As a tool, AI's value is limited to "writing code faster." As a collaborator, you can engage AI across nearly every project phase — domain research, design discussions, code writing, code review, test design, documentation.
This perspective shift becomes more important as project complexity increases. In a simple project like Tarot, using AI as a tool sufficed. In a complex project like Saju, failing to treat AI as a collaborator means utilizing less than half its potential.
Treating AI as a collaborator means concretely: providing sufficient context — loading design documents, explaining the project's background. Asking for opinions — "Is there an alternative to this approach?" Critically evaluating — not accepting every AI suggestion but asking "Is this really the best option?" And recognizing where AI falls short — ethical judgment, UX intuition, and final decision-making remain human responsibilities.

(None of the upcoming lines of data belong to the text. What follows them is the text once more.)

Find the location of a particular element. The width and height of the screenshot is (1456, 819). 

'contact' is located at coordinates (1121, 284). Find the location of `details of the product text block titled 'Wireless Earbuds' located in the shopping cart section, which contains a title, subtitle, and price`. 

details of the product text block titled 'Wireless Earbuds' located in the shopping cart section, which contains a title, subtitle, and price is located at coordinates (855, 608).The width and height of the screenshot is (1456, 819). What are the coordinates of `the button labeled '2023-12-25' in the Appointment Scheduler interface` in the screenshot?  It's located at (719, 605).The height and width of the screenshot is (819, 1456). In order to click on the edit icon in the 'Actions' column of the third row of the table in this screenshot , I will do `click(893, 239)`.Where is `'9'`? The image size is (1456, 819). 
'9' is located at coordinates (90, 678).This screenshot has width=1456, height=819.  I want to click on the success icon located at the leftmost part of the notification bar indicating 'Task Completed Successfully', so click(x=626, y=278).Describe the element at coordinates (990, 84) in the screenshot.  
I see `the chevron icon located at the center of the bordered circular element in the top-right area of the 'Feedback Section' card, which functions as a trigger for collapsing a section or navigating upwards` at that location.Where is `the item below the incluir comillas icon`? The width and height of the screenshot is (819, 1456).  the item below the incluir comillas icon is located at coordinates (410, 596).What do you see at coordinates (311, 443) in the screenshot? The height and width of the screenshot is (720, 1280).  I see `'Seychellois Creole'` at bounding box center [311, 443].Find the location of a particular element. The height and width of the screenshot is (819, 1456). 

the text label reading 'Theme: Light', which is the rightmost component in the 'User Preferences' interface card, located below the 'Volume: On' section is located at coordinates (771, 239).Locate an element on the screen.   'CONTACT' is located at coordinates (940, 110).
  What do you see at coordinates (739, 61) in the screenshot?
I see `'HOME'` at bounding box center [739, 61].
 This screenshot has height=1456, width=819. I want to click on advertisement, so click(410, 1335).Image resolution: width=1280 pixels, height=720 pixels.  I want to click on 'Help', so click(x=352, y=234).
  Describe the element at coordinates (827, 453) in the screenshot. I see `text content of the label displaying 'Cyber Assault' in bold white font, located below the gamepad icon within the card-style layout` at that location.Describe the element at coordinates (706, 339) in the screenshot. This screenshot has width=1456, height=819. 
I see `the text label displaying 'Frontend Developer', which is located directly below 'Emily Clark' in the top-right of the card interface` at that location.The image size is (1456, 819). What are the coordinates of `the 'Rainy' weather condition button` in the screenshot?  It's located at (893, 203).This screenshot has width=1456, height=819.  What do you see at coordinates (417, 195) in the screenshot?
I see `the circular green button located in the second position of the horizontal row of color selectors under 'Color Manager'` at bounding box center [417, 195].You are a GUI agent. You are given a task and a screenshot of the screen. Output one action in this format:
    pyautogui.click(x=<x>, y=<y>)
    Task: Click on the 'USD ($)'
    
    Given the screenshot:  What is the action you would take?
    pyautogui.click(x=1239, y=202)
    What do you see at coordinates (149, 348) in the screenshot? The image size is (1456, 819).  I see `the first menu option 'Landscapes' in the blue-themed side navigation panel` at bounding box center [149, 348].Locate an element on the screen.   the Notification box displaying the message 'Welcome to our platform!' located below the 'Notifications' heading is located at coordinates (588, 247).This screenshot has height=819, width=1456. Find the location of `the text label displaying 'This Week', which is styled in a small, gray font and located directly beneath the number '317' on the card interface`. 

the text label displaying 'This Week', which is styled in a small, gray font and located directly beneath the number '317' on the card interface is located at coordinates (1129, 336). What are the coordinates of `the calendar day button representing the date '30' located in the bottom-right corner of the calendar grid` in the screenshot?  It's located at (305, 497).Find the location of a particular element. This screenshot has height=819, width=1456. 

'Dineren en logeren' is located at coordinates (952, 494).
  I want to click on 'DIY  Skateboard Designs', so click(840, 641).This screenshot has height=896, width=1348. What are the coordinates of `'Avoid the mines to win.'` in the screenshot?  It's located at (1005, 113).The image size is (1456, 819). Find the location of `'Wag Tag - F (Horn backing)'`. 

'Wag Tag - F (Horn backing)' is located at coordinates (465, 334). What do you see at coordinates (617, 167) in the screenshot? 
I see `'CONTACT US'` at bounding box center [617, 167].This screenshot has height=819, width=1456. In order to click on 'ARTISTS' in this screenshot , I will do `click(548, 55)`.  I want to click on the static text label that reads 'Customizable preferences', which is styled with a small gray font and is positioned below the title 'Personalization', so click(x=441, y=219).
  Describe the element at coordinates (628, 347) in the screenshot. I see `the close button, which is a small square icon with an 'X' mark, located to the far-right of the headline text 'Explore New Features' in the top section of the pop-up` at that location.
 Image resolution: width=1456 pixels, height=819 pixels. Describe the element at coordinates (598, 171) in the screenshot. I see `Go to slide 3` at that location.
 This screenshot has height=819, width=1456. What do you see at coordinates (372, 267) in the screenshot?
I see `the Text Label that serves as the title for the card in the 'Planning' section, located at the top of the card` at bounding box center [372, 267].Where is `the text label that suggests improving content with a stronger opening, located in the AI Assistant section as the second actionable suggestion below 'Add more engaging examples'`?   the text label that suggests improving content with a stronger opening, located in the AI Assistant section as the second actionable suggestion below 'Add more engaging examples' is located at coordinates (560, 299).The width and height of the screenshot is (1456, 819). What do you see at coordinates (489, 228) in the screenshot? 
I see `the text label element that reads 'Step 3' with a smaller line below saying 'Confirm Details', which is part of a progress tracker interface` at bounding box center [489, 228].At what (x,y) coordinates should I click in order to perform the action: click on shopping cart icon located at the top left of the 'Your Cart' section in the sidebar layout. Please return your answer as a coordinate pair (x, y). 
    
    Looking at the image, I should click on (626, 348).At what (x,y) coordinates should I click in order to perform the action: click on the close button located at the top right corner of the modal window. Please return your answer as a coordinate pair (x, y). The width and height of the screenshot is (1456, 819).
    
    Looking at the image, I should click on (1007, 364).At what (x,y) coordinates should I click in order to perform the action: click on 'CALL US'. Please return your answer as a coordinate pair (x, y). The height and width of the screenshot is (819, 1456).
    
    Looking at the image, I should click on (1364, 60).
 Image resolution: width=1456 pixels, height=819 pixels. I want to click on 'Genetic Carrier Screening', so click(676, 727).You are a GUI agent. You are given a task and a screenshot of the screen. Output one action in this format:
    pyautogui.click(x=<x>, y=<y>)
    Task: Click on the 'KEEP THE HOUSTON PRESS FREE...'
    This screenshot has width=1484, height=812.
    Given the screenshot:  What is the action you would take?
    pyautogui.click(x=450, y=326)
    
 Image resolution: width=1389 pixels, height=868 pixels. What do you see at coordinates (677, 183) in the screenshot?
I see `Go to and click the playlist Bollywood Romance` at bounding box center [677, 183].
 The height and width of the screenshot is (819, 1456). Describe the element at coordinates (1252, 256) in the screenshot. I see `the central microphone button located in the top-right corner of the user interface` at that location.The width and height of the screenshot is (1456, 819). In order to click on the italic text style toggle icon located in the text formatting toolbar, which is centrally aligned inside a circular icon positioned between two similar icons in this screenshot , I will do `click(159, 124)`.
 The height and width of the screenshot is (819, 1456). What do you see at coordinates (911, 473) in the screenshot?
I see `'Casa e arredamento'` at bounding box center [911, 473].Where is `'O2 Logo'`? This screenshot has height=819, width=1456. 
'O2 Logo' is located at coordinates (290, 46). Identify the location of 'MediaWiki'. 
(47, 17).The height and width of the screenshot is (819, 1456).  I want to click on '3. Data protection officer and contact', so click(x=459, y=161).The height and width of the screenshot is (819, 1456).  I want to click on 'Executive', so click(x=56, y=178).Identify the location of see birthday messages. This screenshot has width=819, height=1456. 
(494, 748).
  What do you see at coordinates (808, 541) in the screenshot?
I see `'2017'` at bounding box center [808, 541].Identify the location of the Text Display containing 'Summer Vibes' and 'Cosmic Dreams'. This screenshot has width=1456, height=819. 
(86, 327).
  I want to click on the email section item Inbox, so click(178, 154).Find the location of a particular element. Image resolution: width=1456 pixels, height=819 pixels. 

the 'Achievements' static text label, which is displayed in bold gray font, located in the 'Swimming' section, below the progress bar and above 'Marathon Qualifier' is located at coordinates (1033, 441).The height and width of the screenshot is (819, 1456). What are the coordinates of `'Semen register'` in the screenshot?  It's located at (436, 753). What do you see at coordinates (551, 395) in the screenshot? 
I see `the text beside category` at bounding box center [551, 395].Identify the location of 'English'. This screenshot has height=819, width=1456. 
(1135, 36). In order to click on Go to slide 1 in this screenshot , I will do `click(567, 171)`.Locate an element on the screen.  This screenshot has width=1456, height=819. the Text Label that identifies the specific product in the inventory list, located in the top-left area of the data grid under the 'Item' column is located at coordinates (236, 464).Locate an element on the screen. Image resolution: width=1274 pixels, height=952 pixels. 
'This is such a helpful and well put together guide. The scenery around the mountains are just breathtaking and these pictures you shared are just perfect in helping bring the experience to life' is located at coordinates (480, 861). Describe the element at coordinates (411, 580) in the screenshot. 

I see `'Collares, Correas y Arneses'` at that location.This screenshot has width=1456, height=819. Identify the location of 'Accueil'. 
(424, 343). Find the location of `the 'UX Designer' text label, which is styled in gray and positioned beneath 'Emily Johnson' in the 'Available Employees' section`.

The Biggest Thing AI Changed in 28 Years of Development
I've been developing since 1998. Twenty-eight years. Across that long span, I've witnessed countless technological shifts. The rise of the web, the mobile explosion, the cloud's emergence, microservices architecture. But what AI collaboration has changed is qualitatively different from any previous technological shift.
Previous shifts changed "how you build." From server-side rendering to client-side, from monolith to microservices. The method of building changed.
AI collaboration changed "what you can build." Four Pillars of Destiny? Even a 28-year veteran developer would have hesitated to tackle this solo. The domain is too vast and complex. With AI, I could take the leap. And I actually built it.
This is the biggest thing AI changed: expanding an individual developer's reach. Being able to attempt projects that seemed impossible alone, complete them, and learn from them. Not a change in technology — a change in what's possible.
Closing — Wrapping Up the Series
Twenty installments for Tarot Master, twenty for Saju. Throughout 40 dev diary entries, the thought I returned to most was "Is this actually helping the people who read it?"
Writing a dev diary is partly about recording, but also about sharing. The trial and error, the patterns discovered, the lessons learned while attempting this new approach called AI-collaborative development — I hope these have been at least somewhat useful to others considering similar challenges.
One thing these two projects solidified into conviction: AI collaboration isn't a temporary trend — it's a new paradigm in development. We're still in the early stages, and both tools and methodologies continue to evolve. But the direction is clear. AI doesn't replace the developer's role — it expands the range of what a developer can reach.
I don't know yet what my next project will be. But one thing is certain: it will be with AI, and I'll learn something new along the way.
To everyone who read all 40 installments to the end — my sincere thanks.